India’s foreign exchange reserves rose by $1.983 billion to $688.129 billion during the week ended April 25, marking the eighth consecutive weekly increase, the Reserve Bank of India (RBI) said on Friday. In the previous week, reserves had surged by $8.31 billion to $686.145 billion.
The reserves remain below the all-time high of $704.885 billion recorded at the end of September 2024.
During the reporting week, foreign currency assets (FCAs), the largest component of the reserves, increased by $2.168 billion to $580.663 billion. FCAs are reported in dollar terms and reflect the valuation impact of non-US currencies like the euro, pound, and yen held in the reserves.
Gold reserves declined by $207 million to $84.365 billion. Special Drawing Rights (SDRs) with the International Monetary Fund (IMF) rose by $21 million to $18.589 billion, while India’s reserve position with the IMF increased by $2 million to $4.512 billion.
As of April 25, the RBI reported no outstanding loans or advances to the central government, consistent with previous weeks. However, loans and advances to state governments stood at Rs 22,324 crore, a sharp decline from Rs 36,792 crore on April 18. Despite the week-on-week drop, borrowings remained higher than the Rs 13,284 crore recorded on April 26, 2024.
Since the end of March 2025, forex reserves have grown by Rs 1,67,068 crore ($19.80 billion), led by an increase of Rs 1,10,162 crore ($13.11 billion) in FCAs.
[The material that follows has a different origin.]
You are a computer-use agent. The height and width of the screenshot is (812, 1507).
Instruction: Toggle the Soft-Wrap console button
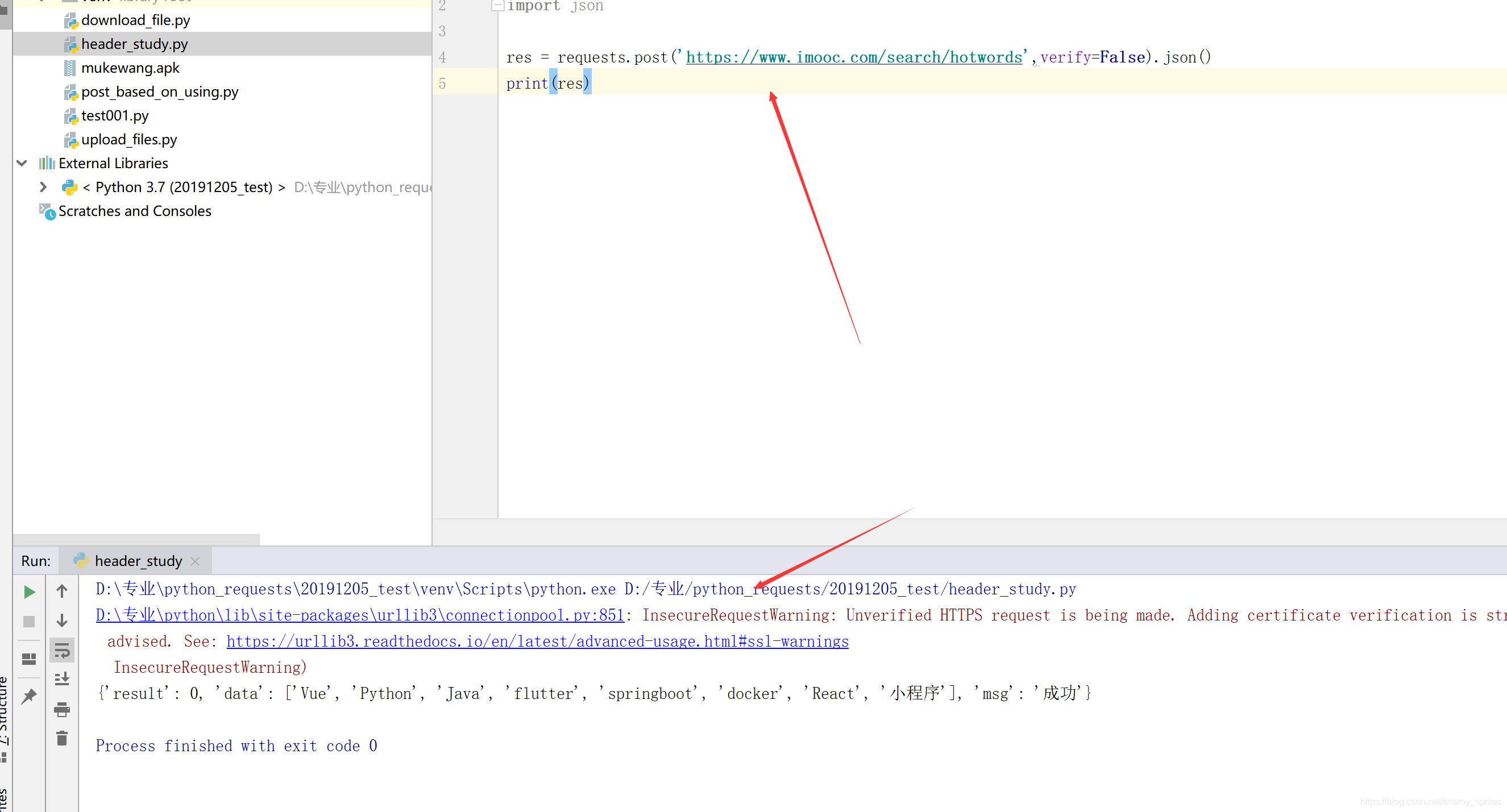point(62,650)
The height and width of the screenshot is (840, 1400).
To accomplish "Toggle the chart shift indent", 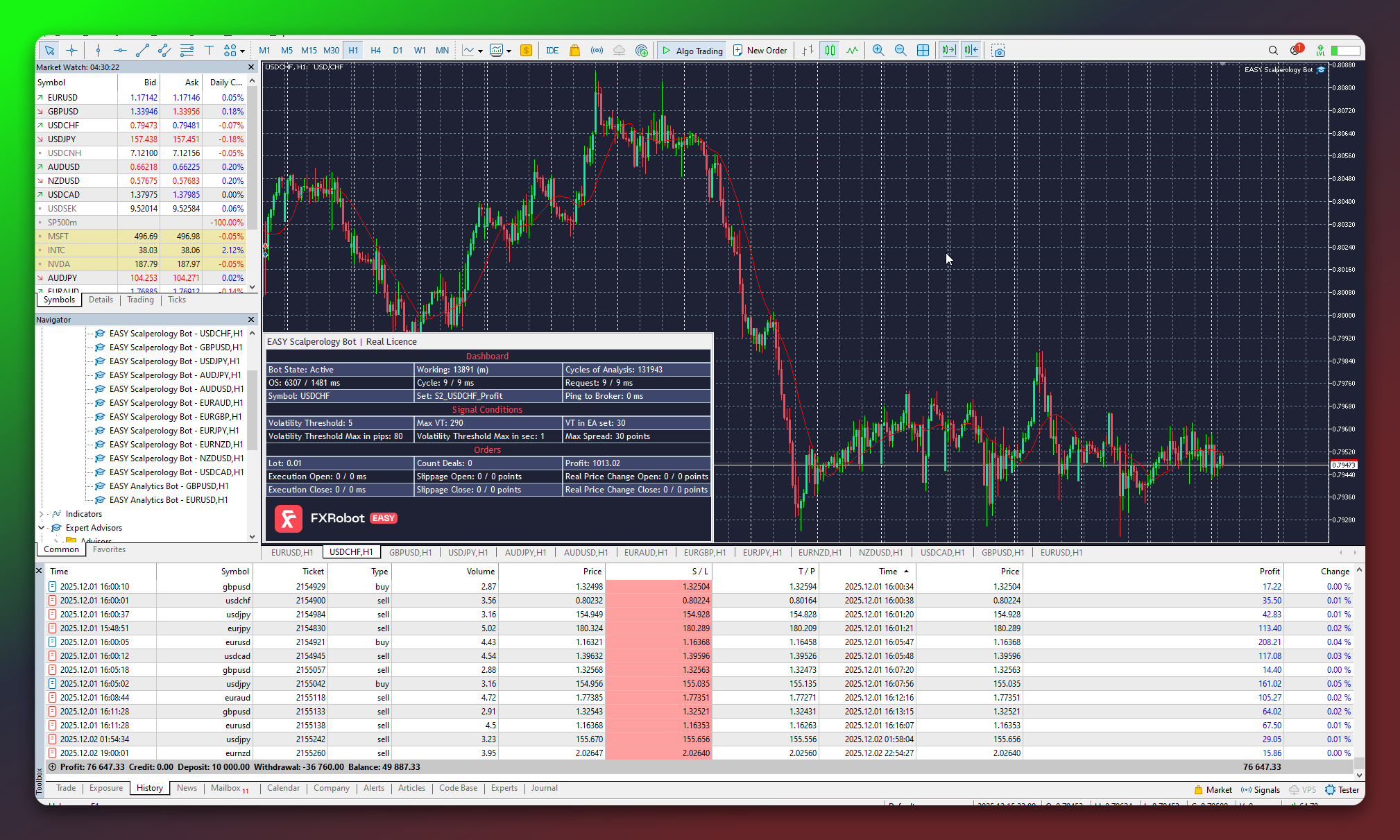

Gold holdings also posted a significant gain of Rs 52,623 crore ($6.19 billion), while SDRs and the IMF reserve position rose by Rs 3,528 crore ($420 million) and Rs 755 crore ($88 million), respectively.
On a year-on-year basis, reserves were up by Rs 5,61,953 crore ($50.21 billion) from April 26, 2024. This included a Rs 2,95,722 crore ($20.96 billion) rise in FCAs and a Rs 2,57,904 crore ($28.83 billion) increase in gold reserves. SDRs rose by Rs 8,378 crore ($540 million), while the reserve position in the IMF saw a marginal decline of Rs 51 crore ($127 million), reflecting overall strength and adequacy in India’s external buffer.
The RBI clarified that FCAs exclude SDR holdings and do not include investments in IIFC (UK) bonds or funds lent under SAARC and ACU currency swap arrangements. This ensures that the reported figures represent readily available foreign currency liquidity.